### TO DO
A – Translate this sentence from the article on New Zealand's assisted-dying service into Spanish: "But demand was high in the early days, with 20 per cent of the call volume coming through in the first week alone."
B – From the article on New Zealand's assisted-dying service, reproduce word for word the passage between "Dr Good says referrals" and "to two weeks.", inclusive.

### EXTRACT PROVIDED
A number of GPs and NPs are working together as teams, and the ministry wants to build on this, she adds.

High demand

Dr Good says assisted dying is not an acute service and the ministry had set an expectation that the service would take four to six weeks.

But demand was high in the early days, with 20 per cent of the call volume coming through in the first week alone.

That led one applicant to make a formal complaint about waiting too long for an initial referral to an attending medical practitioner.

It’s one of the three formal complaints received; one of these complaints has gone to the health and disability commissioner.

Dr Good says referrals in urban areas are now made within one to two days or sometimes on the day of the call. In rural and remote areas, it can take one to two weeks.

Demand remains high, with on average the service’s nurses receiving 46 enquiries a week about assisted dying. The service also has high numbers of calls from practitioners wanting to know about training or referrals.

One aspect of the service that needs improving is communication with the patient’s general practice when an assisted death has been approved and taken place, Dr Good says.

“I am aware that this isn’t happening as well as it should, and we are working on that.”

But, she says, consent is required. Some applicants don’t want their GP to be told, as they know or suspect their GP is a conscientious objector to assisted death.

Dr Good says one interesting development is the response of palliative care services to someone applying for assisted dying.

“We know, from overseas, that the quality of palliative care increases when assisted dying is introduced because, clearly, satisfactory or good palliative care is preferable to someone feeling they need to access assisted dying because their suffering is intolerable – when it can be relieved.”

The trend has shown up in New Zealand. Some people receiving palliative care have applied for assisted dying because of intolerable suffering and pain and have then experienced better pain relief, so they haven’t proceeded with assisted dying.

Dr Good says just one hospice has worked with the service, south Auckland’s Totara Hospice, which has sought to develop a strong partnership between palliative care and assisted-dying services.

[Items listed in a dataset]
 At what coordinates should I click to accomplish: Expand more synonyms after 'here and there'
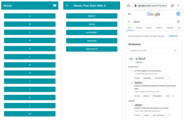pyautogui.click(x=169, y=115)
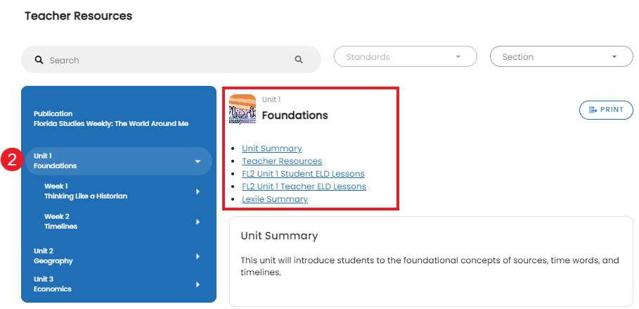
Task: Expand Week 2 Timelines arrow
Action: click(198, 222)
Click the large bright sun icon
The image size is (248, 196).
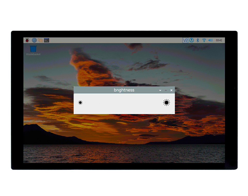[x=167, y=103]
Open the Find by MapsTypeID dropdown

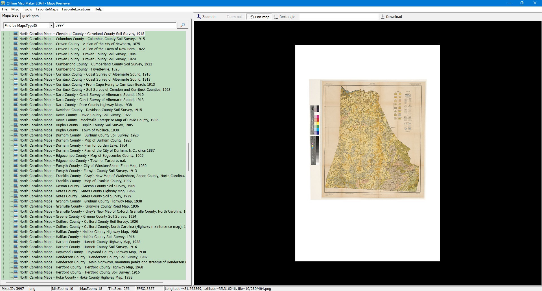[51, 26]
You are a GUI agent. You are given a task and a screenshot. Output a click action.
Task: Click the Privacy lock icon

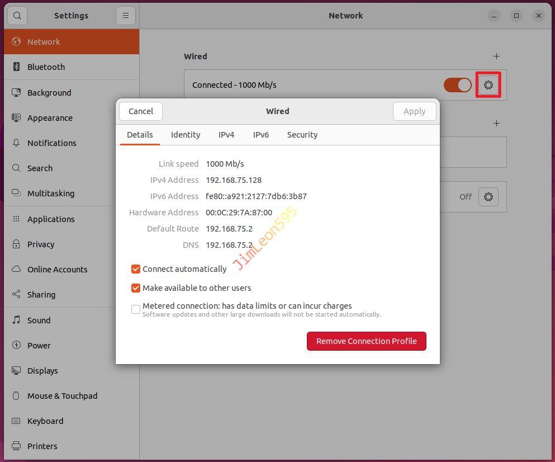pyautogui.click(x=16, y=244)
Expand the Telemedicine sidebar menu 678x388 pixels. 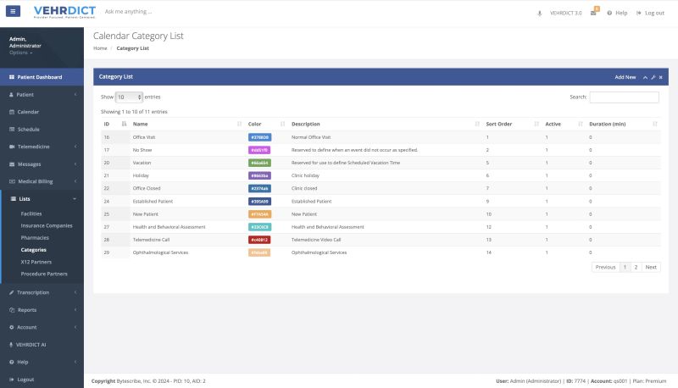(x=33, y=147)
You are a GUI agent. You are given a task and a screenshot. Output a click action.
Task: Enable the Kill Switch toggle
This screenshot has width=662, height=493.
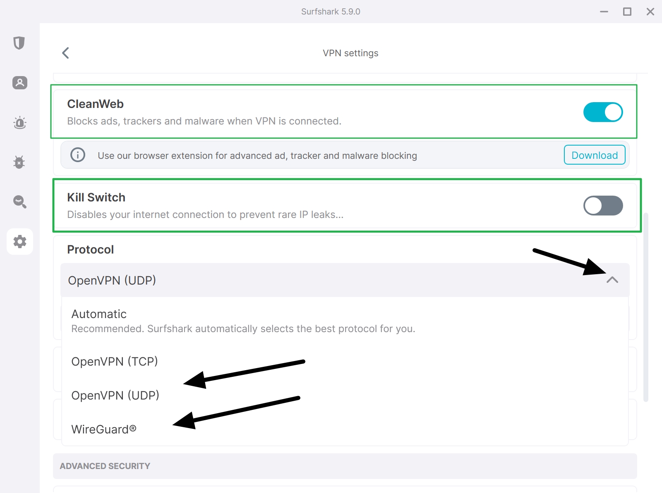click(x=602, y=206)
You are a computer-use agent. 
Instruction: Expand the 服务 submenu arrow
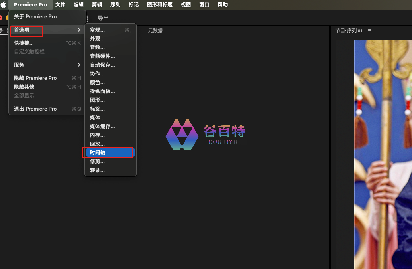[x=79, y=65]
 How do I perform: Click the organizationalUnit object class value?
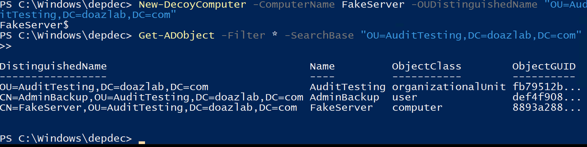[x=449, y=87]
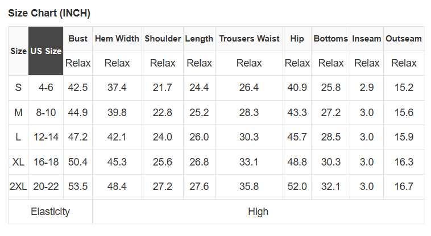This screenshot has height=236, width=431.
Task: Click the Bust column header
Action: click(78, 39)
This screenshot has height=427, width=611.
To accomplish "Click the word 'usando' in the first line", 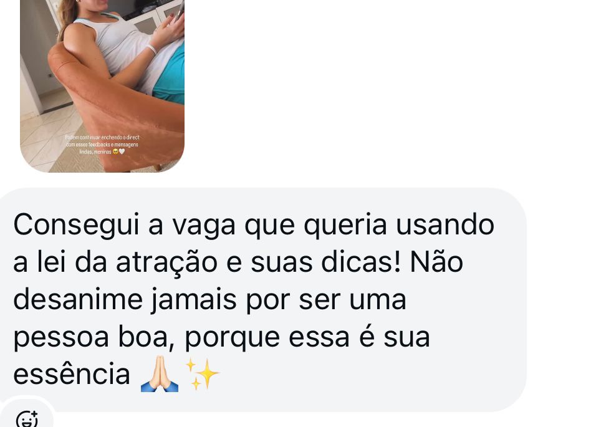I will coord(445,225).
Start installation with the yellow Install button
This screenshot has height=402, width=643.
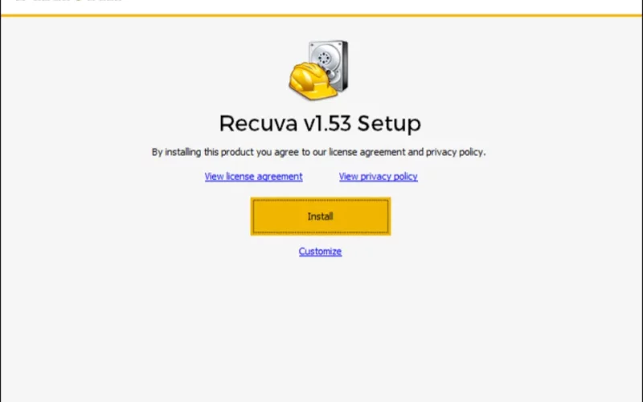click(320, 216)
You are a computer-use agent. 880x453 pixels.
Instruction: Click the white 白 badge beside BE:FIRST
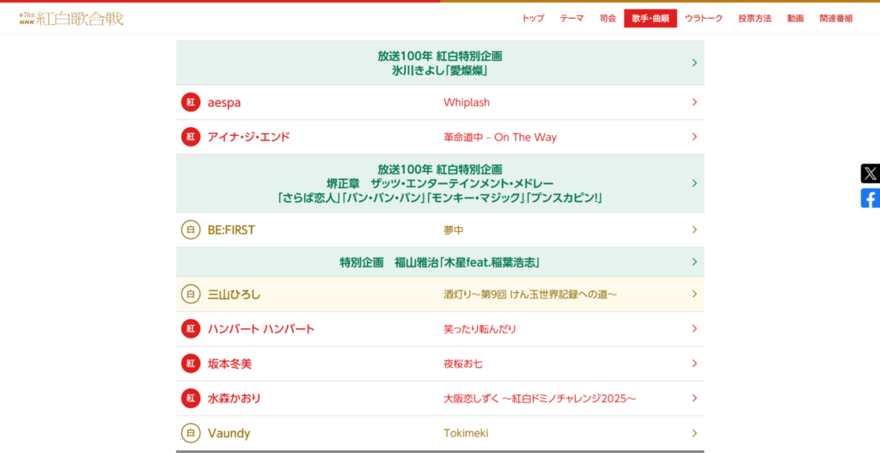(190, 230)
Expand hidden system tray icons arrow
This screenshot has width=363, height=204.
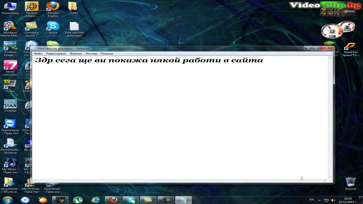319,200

### LIST OF SOLUTIONS
A – Pero la demanda fue alta en los primeros días, con el 20 por ciento del volumen de llamadas llegando solo en la primera semana.

B –
Dr Good says referrals in urban areas are now made within one to two days or sometimes on the day of the call. In rural and remote areas, it can take one to two weeks.